Francophones in Saskatchewan are known as Fransaskois. The Fransaskois population is established in many cities and towns located throughout the central and southern parts of the province. More than 50% of Fransaskois live in the province’s three largest cities: Regina, Saskatoon and Prince Albert.  A total of 17,735 members of the Fransaskois community report French as their first official language spoken, and more than 51,800 people in Saskatchewan can carry on a conversation in French.

The Fransaskois flag was created and adopted by the Fransaskois community in 1979. It was later recognized as an official symbol of Saskatchewan in 2005.

Le drapeau fransaskois a été créé et adopté par la communauté fransaskoise en 1979, ce drapeau a par la suite été reconnu parmi les symboles officiels de la province de la Saskatchewan en 2005.

Organization representing the Francophone population

The Assemblée communautaire fransaskoise (ACF) represents the Fransaskois community. Its mandate is to support the community’s development, speak on its behalf and increase the visibility of French in the province. The ACF was founded in 1912 and has played a leading role in establishing French‑language institutions and services in Saskatchewan. The vision of the Fransaskois community is to secure a future where Fransaskois of all ages can be proud of their identity, fully develop in their language and culture, and contribute to the development of the Francophone reality in Saskatchewan and Canada.

The ACF provincial secretariat is located in the provincial capital of Regina. The ACF also has several satellite offices, in Moose Jaw, Ponteix, Gravelbourg, Saskatoon and Bellevue. The ACF is responsible for coordinating the network of Fransaskois associations and institutions, promoting Saskatchewan as an immigration destination and supporting the development of the association network.

Immigration

The Fransaskois community sees Francophone immigration as a way to ensure its sustainability and renewal. Through the Service d’accueil et d’inclusion francophone (SAIF-SK), the ACF’s objective is to promote cultural diversity in Saskatchewan and work in partnership with other immigration stakeholders to facilitate the settlement of Francophone newcomers to Saskatchewan.

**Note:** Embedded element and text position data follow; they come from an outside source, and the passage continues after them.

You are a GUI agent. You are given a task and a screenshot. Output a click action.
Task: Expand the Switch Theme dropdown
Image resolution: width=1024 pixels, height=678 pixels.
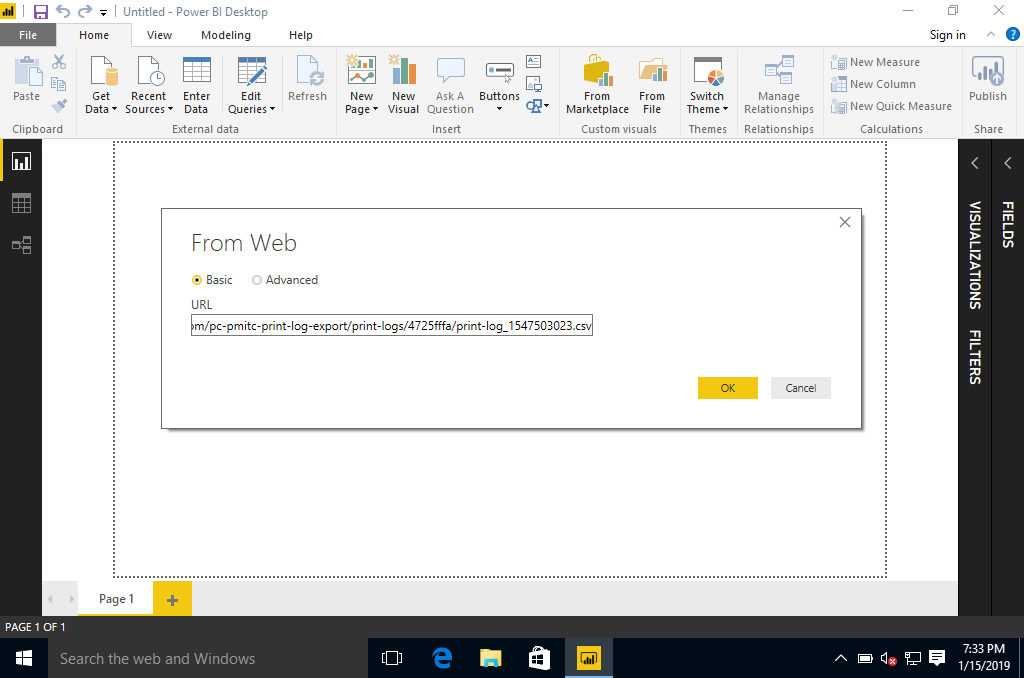pyautogui.click(x=707, y=109)
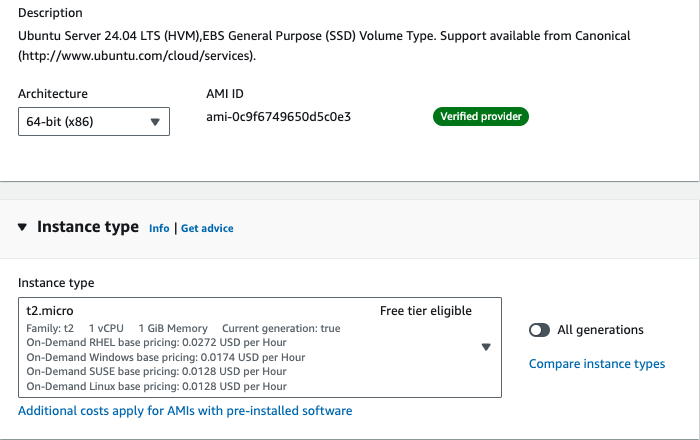Open the Architecture dropdown arrow

tap(155, 122)
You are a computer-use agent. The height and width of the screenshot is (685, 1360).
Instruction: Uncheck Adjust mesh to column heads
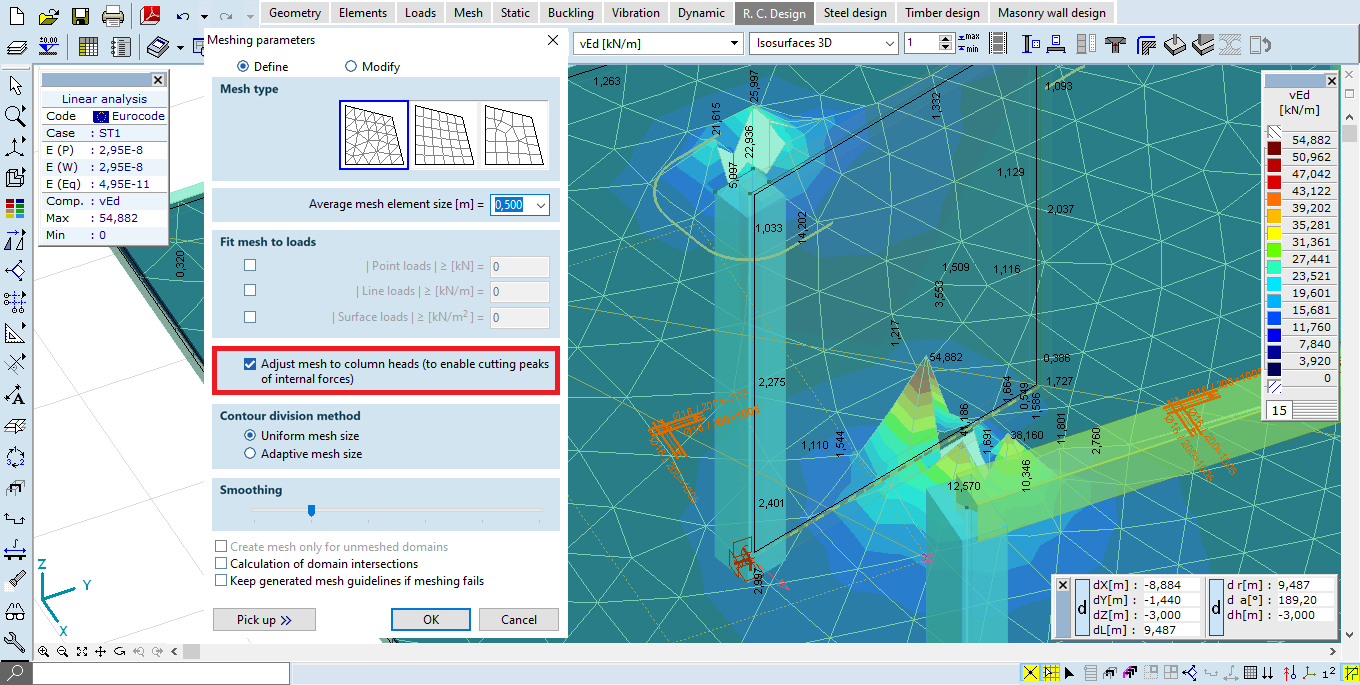click(250, 364)
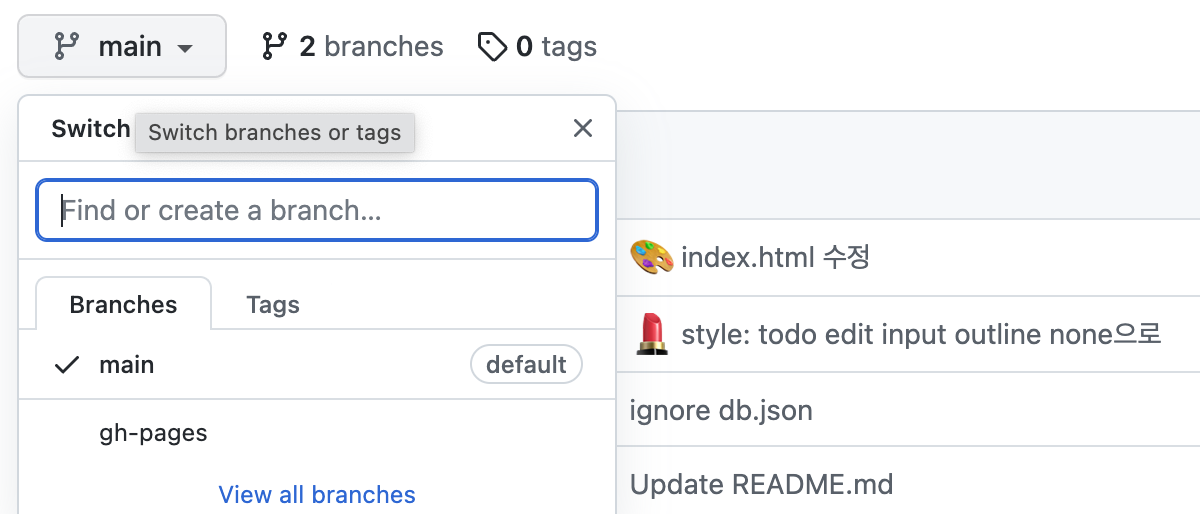1200x514 pixels.
Task: Switch to the Tags tab
Action: pos(273,304)
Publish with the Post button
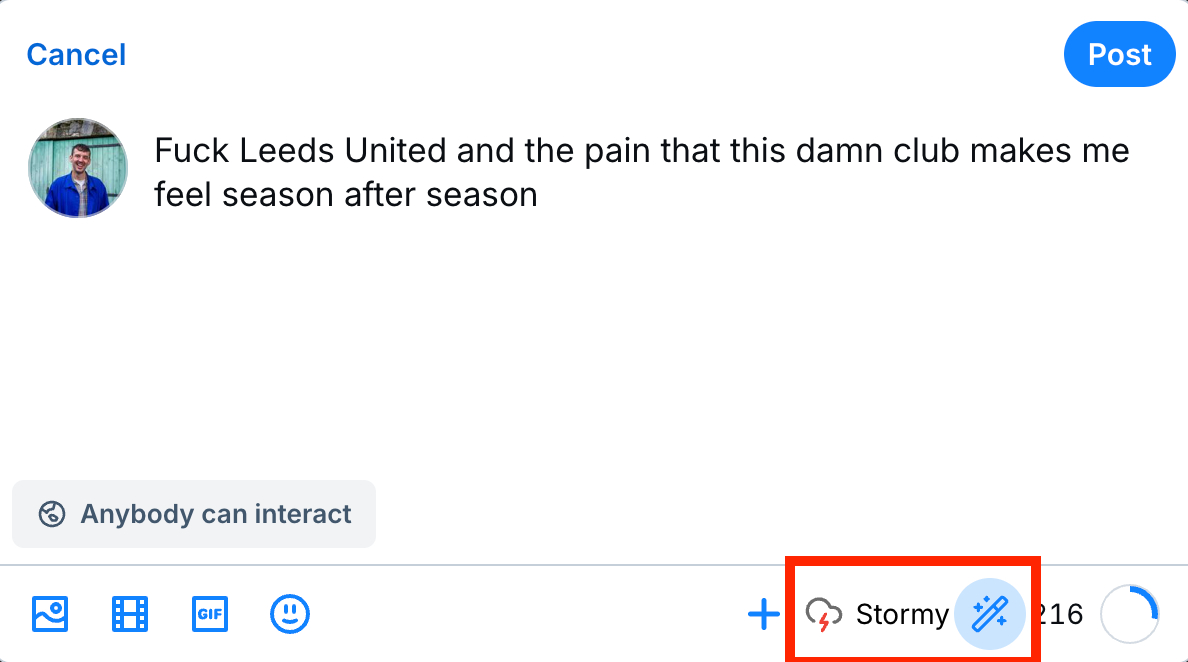1188x662 pixels. (x=1119, y=54)
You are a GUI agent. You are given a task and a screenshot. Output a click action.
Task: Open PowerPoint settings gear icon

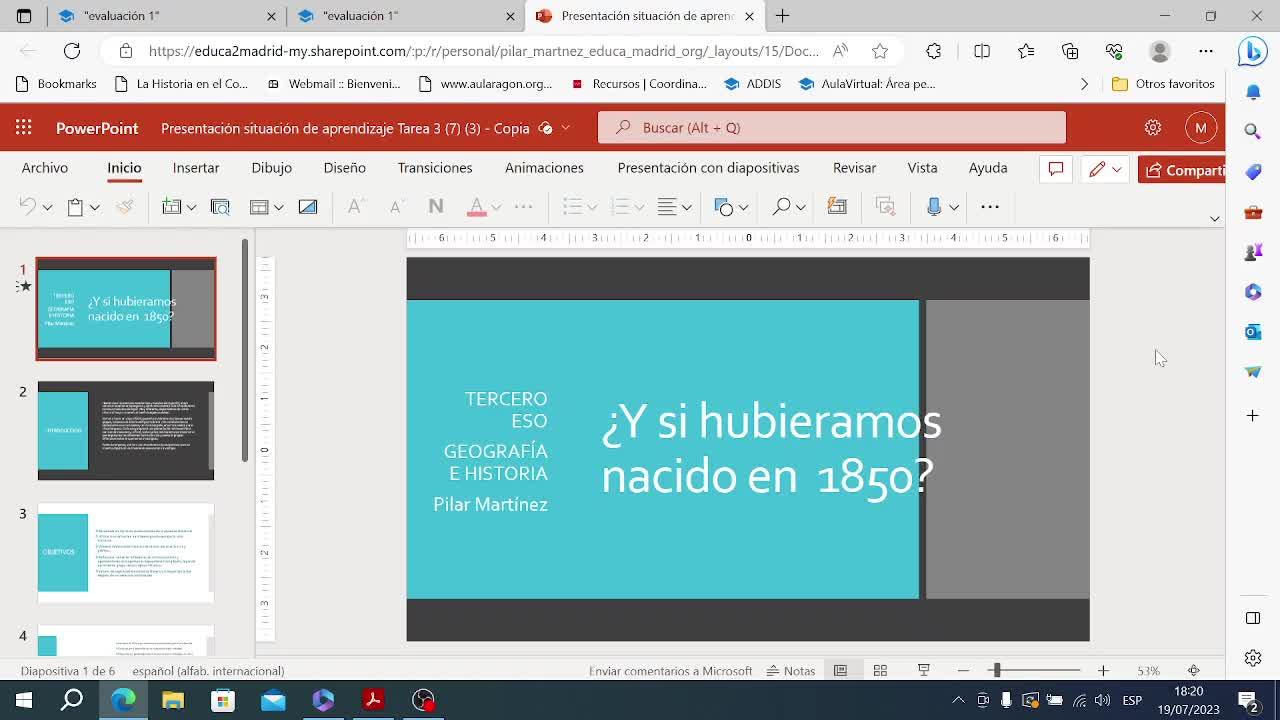pyautogui.click(x=1153, y=128)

A number of services are offered, such as welcoming newcomers at the airport, helping them find housing, enrolling their children in school, obtaining government services, and more.

Tourism

Saskatchewan is located in west-central Canada. The province boasts an expansive sky and a varied landscape ranging from the Great Western Plain to the Canadian Shield to the Boreal Forest. Known for its large-scale grain farming, the breadbasket of Canada invites visitors to follow its historic hiking routes, the same ones that were used by Métis and First Nations Peoples. Camp, dive into the cool, pristine waters of the lakes, take in the sunsets and the northern lights under the starry sky—these are just some of the experiences Saskatchewan has to offer.

Immersion in French as a second language

The vast majority of school boards in Saskatchewan offer French immersion programs, with such programs available in 77 schools. French immersion is offered at various levels in the curriculum. Immersion programs are open to all students, regardless of mother tongue. Enrolment begins in junior kindergarten. The goal of French immersion programs is to give students the opportunity to become functionally bilingual, work in both of Canada’s official languages, be open to differences and appreciate the diversity of cultures.